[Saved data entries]
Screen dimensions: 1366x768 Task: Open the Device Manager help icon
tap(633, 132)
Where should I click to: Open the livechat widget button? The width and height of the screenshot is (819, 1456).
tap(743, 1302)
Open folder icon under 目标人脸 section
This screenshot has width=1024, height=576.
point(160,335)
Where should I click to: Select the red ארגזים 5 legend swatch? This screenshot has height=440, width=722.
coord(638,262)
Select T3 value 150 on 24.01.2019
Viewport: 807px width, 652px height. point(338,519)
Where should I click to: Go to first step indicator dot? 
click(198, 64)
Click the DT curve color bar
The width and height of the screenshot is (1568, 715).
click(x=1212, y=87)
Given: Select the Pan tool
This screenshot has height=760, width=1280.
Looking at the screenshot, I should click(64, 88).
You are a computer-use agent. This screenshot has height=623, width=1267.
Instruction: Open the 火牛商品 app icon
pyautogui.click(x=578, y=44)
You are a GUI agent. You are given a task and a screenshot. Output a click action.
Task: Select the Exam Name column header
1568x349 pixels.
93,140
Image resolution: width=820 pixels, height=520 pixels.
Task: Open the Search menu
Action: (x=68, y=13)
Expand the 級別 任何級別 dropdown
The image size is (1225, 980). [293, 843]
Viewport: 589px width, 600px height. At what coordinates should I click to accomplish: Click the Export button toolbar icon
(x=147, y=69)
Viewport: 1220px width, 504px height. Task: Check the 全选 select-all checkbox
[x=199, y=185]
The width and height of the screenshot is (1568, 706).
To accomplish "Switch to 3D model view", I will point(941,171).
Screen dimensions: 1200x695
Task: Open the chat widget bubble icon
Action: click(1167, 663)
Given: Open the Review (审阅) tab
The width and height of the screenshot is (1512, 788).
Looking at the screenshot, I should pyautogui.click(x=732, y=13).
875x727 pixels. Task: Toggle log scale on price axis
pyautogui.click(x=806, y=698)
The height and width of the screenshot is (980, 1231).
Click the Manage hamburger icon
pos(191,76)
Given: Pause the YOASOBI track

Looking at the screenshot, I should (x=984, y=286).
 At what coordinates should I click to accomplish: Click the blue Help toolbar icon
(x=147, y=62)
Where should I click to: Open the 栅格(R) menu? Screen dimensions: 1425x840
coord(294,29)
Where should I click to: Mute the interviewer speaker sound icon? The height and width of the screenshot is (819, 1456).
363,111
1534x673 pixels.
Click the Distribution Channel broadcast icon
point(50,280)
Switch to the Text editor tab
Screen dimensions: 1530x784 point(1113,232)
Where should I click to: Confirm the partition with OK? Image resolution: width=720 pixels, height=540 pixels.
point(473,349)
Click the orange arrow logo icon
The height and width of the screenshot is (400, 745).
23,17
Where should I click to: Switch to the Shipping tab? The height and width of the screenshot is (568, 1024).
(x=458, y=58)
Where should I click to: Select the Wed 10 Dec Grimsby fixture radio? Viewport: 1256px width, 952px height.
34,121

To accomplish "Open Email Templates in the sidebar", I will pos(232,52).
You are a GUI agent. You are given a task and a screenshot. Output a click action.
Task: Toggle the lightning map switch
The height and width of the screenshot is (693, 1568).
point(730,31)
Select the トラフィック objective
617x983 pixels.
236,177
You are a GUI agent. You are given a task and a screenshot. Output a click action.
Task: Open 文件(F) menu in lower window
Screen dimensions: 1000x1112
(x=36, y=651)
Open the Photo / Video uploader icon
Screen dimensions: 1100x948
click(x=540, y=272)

**REQUIREMENT:** Swap "toolbar" for "menu bar" throughout the lines above and write them all out again, leaving everything else untouched.

**CORRECT ANSWER:**
Screen dimensions: 1366x768 Task: Open the Device Manager help icon
tap(633, 132)
Where should I click to: Open the livechat widget button? The width and height of the screenshot is (819, 1456).
tap(743, 1302)
Open folder icon under 目标人脸 section
This screenshot has width=1024, height=576.
point(160,335)
Where should I click to: Select the red ארגזים 5 legend swatch? This screenshot has height=440, width=722.
coord(638,262)
Select T3 value 150 on 24.01.2019
Viewport: 807px width, 652px height. point(338,519)
Where should I click to: Go to first step indicator dot? 
click(198, 64)
Click the DT curve color bar
The width and height of the screenshot is (1568, 715).
click(x=1212, y=87)
Given: Select the Pan tool
This screenshot has height=760, width=1280.
Looking at the screenshot, I should click(64, 88).
You are a computer-use agent. This screenshot has height=623, width=1267.
Instruction: Open the 火牛商品 app icon
pyautogui.click(x=578, y=44)
You are a GUI agent. You are given a task and a screenshot. Output a click action.
Task: Select the Exam Name column header
1568x349 pixels.
93,140
Image resolution: width=820 pixels, height=520 pixels.
Task: Open the Search menu
Action: (x=68, y=13)
Expand the 級別 任何級別 dropdown
The image size is (1225, 980). [293, 843]
Viewport: 589px width, 600px height. At what coordinates should I click to accomplish: Click the Export button menu bar icon
(x=147, y=69)
Viewport: 1220px width, 504px height. Task: Check the 全选 select-all checkbox
[x=199, y=185]
The width and height of the screenshot is (1568, 706).
To accomplish "Switch to 3D model view", I will point(941,171).
Screen dimensions: 1200x695
Task: Open the chat widget bubble icon
Action: click(1167, 663)
Given: Open the Review (审阅) tab
The width and height of the screenshot is (1512, 788).
Looking at the screenshot, I should pyautogui.click(x=732, y=13).
875x727 pixels. Task: Toggle log scale on price axis
pyautogui.click(x=806, y=698)
The height and width of the screenshot is (980, 1231).
Click the Manage hamburger icon
pos(191,76)
Given: Pause the YOASOBI track

Looking at the screenshot, I should (x=984, y=286).
 At what coordinates should I click to accomplish: Click the blue Help menu bar icon
(x=147, y=62)
Where should I click to: Open the 栅格(R) menu? Screen dimensions: 1425x840
coord(294,29)
Where should I click to: Mute the interviewer speaker sound icon? The height and width of the screenshot is (819, 1456).
363,111
1534x673 pixels.
Click the Distribution Channel broadcast icon
point(50,280)
Switch to the Text editor tab
Screen dimensions: 1530x784 point(1113,232)
Where should I click to: Confirm the partition with OK? Image resolution: width=720 pixels, height=540 pixels.
point(473,349)
Click the orange arrow logo icon
The height and width of the screenshot is (400, 745).
23,17
Where should I click to: Switch to the Shipping tab? The height and width of the screenshot is (568, 1024).
(x=458, y=58)
Where should I click to: Select the Wed 10 Dec Grimsby fixture radio? Viewport: 1256px width, 952px height.
34,121

To accomplish "Open Email Templates in the sidebar", I will pos(232,52).
You are a GUI agent. You are given a task and a screenshot. Output a click action.
Task: Toggle the lightning map switch
The height and width of the screenshot is (693, 1568).
point(730,31)
Select the トラフィック objective
617x983 pixels.
236,177
You are a GUI agent. You are given a task and a screenshot. Output a click action.
Task: Open 文件(F) menu in lower window
Screen dimensions: 1000x1112
(x=36, y=651)
Open the Photo / Video uploader icon
Screen dimensions: 1100x948
click(x=540, y=272)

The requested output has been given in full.